#### Study questions
[1] Retype part of the ginkgo biloba passage, beginning at the words "Ginkgo biloba may" and stopping after "inconsistent and unreliable.".
[2] Please extend the passage on ginkgo biloba, picking up right after its last sentence.
Segment Start: Excerpt to read
In the U.S., people take Ginkgo biloba for a wide variety of health reasons, mostly to improve brain function and memory. However, clinical trials designed to assess the efficacy of Ginkgo biloba extract have not produced consistent evidence of benefit. There’s no conclusive evidence that ginkgo is helpful for any health condition.

Although some studies suggest that ginkgo may help to slightly improve memory in those with dementia, the findings have been described as unreliable. Also, other studies have had conflicting findings. In clinical trials, ginkgo biloba failed to prevent cognitive decline or dementia. Ginkgo neither helps prevent dementia or cognitive decline nor prevents Alzheimer’s-related dementia from getting worse—this is according to studies that include the long-term Ginkgo Evaluation of Memory Study, which enrolled more than 3,000 older adults. Multiple clinical trials involving thousands of patients have conclusively shown that treatment with Ginkgo biloba for up to six years does not prevent cognitive decline or dementia, including Alzheimer’s disease ²⁴⁰, ²⁴¹, ²⁴², ²⁴³. This is disappointing since preclinical studies indicated that Ginkgo biloba contains several components that improve brain blood flow and mitochondrial function ²⁴⁴, ²⁴⁵. Mitochondria are the “power plants” of human cells that often malfunction with age and in diseases such as Alzheimer’s disease. For various health conditions, a small amount of evidence suggests a benefit from taking ginkgo, but the overall evidence is not conclusive. These conditions include anxiety, diabetic retinopathy, glaucoma, peripheral artery disease, premenstrual syndrome (PMS), schizophrenia, and vertigo. Research seems to suggest that ginkgo doesn’t help with memory enhancement in healthy people, high blood pressure, tinnitus, multiple sclerosis, seasonal affective disorder, or the risk of having a heart attack or stroke.

Ginkgo biloba may slightly improve memory and cognitive function for people with memory problems or dementia. However, clinical guidelines are mixed. While the World Federation of Societies of Biological Psychiatry guidelines ²⁴⁶ suggest that a certain Ginkgo biloba extract may be used to treat dementia symptoms, the British Association for Psychopharmacology and the American Academy of Family Physician ²⁴⁷ concluded that its benefits are inconsistent and unreliable.
Segment End: Excerpt to read
Segment Start: Data supplied
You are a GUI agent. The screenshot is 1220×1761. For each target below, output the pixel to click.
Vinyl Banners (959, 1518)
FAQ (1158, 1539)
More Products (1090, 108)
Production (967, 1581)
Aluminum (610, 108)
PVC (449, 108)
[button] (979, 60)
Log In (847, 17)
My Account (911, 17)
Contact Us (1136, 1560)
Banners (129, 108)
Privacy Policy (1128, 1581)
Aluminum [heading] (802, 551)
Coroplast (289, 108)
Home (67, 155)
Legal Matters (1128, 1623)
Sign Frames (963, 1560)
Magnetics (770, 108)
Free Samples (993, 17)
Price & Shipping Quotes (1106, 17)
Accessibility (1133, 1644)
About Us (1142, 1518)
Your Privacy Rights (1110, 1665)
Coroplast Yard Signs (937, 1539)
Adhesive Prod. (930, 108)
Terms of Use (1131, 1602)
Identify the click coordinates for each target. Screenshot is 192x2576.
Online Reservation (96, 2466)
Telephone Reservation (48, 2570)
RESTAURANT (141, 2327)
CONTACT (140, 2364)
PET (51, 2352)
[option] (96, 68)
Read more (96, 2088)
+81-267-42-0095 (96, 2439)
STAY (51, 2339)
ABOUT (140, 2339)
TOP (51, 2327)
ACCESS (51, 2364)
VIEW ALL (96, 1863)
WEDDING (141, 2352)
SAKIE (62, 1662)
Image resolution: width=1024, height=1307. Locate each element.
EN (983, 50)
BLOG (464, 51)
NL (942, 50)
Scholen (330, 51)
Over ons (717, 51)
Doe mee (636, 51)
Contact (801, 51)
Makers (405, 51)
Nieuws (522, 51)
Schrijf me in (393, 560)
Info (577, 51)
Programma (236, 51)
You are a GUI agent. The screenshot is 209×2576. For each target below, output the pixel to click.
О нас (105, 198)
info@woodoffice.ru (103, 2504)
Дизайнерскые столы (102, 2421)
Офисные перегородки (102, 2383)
Segment End: Data supplied
#### Answer list
[1]
Ginkgo biloba may slightly improve memory and cognitive function for people with memory problems or dementia. However, clinical guidelines are mixed. While the World Federation of Societies of Biological Psychiatry guidelines ²⁴⁶ suggest that a certain Ginkgo biloba extract may be used to treat dementia symptoms, the British Association for Psychopharmacology and the American Academy of Family Physician ²⁴⁷ concluded that its benefits are inconsistent and unreliable.

[2]
Similarly, clinical trial results are mixed. A 2009 high-quality meta-analysis concluded that the effects of Ginkgo biloba on cognitive impairment and dementia were inconsistent and unreliable ²⁴⁸. There are two other recent meta-analyses in dementia patients ²⁴⁹. In one analysis, seven studies showed that patients using ginkgo had improved scores on certain cognitive performance tests. Two studies in the same analysis using different assessments, however, did not show a statistically significant difference ²⁴⁹. Another meta-analysis of patients with mild cognitive impairment and Alzheimer’s disease showed that after 24 weeks of ginkgo, in combination with conventional medicine, they improved cognitive performance scores ²⁵⁰.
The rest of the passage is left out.